=== Task objective ===
In the economics column below, which two thinktanks has Howard Reed worked for?

=== Page text ===
--- Start ---

Just before Christmas, I wrote a column supporting the idea for some new thinking in economics. It caused quite a stir. Some economists liked it. Others hated it and rushed to their profession’s defence.

My piece said there was a need for a more plural approach to economics, with the need for a challenge to the dominant neo-classical school as a result of its egregious failure in 2008. The argument was that a bit of competition would do economics good.

If the latest edition of the magazine Prospect is anything to go by, a debate is now well under way. Howard Reed, an economist who has worked for two of the UK’s leading thinktanks, the Institute for Public Policy Research and the Institute for Fiscal Studies, says the malaise is so serious that a “deconomics” is needed that “decontaminates the discipline, deconstructs its theoretical heart, and rebuilds from first principles”.

Reed says a retooled economics would have four features. Firstly, recognition that there is no such thing as a value-free analysis of the economy. Neo-classical economics purports to be clean and pure but uses a cloak of ethical neutrality to make an an individualistic ethos the norm.
Secondly, he says too much economics is about how humans ought to behave rather than how they actually behave. Thirdly, economics needs to focus on the good life rather than on those areas most susceptible to analysis through 19th century linear mathematics. Finally, he calls for a more pluralistic approach. Economics should be learning from other disciplines rather than colonising them.

--- End ---

=== Provided material ===

--- Start ---

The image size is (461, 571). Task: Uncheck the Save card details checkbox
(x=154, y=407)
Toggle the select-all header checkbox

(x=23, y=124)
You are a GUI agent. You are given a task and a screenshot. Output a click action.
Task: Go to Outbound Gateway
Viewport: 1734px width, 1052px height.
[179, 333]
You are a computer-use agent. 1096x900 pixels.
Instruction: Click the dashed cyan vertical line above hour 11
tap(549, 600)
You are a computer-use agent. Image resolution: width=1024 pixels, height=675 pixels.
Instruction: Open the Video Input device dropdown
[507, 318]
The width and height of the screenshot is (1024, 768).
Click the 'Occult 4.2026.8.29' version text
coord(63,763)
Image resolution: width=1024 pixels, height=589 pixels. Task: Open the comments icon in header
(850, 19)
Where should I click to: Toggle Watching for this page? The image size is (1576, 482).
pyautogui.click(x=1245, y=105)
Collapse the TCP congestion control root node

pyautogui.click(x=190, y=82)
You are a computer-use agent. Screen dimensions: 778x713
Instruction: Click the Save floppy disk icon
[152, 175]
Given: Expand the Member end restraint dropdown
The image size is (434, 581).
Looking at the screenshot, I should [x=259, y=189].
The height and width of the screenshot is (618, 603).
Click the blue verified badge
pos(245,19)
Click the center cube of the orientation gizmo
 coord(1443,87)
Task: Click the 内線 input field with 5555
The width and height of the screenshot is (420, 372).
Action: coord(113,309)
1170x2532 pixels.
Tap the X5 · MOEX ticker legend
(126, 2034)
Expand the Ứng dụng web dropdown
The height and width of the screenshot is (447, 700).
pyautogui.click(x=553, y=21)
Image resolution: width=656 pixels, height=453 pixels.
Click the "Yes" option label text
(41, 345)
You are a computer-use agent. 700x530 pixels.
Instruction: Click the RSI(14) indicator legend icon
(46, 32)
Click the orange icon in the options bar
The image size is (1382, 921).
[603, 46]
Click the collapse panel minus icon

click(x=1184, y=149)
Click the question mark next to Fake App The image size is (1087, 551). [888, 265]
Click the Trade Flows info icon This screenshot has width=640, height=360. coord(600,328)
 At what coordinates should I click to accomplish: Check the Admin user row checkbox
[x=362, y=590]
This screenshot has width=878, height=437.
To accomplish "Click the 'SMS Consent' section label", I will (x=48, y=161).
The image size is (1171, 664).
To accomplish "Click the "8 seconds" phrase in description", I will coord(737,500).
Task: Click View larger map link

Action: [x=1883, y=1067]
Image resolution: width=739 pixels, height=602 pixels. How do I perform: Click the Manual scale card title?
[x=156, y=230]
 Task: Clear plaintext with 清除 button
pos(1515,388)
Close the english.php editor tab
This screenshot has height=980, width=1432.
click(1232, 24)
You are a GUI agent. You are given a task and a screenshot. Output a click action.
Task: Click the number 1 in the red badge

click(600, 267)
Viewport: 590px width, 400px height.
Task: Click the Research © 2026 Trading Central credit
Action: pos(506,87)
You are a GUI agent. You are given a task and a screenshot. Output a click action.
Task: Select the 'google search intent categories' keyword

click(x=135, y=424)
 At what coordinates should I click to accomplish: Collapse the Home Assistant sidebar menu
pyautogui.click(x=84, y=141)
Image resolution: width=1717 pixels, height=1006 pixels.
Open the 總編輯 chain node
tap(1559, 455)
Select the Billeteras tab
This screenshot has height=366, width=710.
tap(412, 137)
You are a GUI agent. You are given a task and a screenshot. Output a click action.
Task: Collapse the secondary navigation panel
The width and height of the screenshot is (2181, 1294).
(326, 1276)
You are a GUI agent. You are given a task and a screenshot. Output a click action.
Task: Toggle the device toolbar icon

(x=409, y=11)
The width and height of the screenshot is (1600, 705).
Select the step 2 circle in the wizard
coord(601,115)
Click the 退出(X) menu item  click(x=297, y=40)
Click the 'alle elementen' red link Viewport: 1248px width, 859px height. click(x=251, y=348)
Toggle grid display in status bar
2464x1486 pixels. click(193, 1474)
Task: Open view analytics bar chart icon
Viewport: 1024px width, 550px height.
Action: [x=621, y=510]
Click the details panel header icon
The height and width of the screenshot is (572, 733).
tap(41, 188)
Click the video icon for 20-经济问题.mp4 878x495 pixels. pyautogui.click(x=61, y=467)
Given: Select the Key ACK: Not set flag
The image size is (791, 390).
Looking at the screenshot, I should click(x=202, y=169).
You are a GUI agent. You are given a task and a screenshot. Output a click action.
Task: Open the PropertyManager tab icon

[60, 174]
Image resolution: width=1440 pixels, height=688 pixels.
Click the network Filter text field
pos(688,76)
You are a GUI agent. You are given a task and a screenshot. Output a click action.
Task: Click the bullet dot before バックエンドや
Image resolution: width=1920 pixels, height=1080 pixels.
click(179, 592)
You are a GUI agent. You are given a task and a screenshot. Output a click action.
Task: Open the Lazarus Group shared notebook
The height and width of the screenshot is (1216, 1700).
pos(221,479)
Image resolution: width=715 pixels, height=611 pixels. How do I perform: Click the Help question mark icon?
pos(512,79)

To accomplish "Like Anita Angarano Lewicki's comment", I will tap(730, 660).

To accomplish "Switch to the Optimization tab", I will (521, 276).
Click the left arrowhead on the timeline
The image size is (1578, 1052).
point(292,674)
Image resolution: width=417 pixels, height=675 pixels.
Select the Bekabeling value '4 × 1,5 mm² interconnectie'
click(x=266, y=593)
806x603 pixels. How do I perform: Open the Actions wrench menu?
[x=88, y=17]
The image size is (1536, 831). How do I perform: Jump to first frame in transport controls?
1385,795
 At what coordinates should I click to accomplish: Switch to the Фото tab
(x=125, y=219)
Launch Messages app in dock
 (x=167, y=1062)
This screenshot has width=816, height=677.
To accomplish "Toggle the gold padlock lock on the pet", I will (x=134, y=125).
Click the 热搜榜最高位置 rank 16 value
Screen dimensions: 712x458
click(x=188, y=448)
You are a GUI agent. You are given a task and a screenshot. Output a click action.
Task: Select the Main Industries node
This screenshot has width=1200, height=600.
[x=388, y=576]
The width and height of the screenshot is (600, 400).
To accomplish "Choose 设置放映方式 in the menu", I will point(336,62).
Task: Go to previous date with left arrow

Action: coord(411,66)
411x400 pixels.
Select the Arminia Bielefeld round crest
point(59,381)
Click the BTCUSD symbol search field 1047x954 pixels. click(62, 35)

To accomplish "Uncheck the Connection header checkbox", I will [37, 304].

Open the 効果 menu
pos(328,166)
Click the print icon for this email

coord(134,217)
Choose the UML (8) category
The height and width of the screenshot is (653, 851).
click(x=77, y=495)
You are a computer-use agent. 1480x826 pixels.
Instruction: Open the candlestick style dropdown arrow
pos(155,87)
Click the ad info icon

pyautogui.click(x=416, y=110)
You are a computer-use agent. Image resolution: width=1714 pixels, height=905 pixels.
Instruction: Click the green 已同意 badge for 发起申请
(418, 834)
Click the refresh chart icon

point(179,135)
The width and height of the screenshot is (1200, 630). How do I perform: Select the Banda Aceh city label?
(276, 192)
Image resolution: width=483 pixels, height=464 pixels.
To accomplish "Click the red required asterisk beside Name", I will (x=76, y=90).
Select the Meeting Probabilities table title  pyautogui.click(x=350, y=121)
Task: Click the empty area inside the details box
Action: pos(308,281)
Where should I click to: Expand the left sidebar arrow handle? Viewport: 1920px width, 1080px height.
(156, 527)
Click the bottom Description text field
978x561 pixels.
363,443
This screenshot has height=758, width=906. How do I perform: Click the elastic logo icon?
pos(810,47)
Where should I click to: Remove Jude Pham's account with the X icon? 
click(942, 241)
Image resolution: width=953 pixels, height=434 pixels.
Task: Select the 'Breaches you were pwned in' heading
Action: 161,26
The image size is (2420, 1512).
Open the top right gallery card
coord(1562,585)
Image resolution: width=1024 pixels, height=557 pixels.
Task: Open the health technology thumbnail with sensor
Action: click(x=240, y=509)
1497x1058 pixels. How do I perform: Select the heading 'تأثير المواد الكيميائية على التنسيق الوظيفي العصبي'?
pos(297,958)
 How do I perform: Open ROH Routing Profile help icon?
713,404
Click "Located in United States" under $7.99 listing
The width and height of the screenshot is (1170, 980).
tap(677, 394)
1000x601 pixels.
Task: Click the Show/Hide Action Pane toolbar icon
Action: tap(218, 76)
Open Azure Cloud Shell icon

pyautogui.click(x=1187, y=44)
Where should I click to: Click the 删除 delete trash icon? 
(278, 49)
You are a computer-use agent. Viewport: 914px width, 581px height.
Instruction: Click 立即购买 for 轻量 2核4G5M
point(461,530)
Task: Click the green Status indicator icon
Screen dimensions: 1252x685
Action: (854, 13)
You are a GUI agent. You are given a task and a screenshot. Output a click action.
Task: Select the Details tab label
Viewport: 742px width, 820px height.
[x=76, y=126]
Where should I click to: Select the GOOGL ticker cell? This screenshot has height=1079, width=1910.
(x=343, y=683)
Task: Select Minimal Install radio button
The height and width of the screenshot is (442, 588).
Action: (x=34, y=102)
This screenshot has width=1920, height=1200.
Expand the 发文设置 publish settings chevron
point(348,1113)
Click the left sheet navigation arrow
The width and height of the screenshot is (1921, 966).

--- End ---

=== The response ===
The Institute for Public Policy Research and the Institute for Fiscal Studies.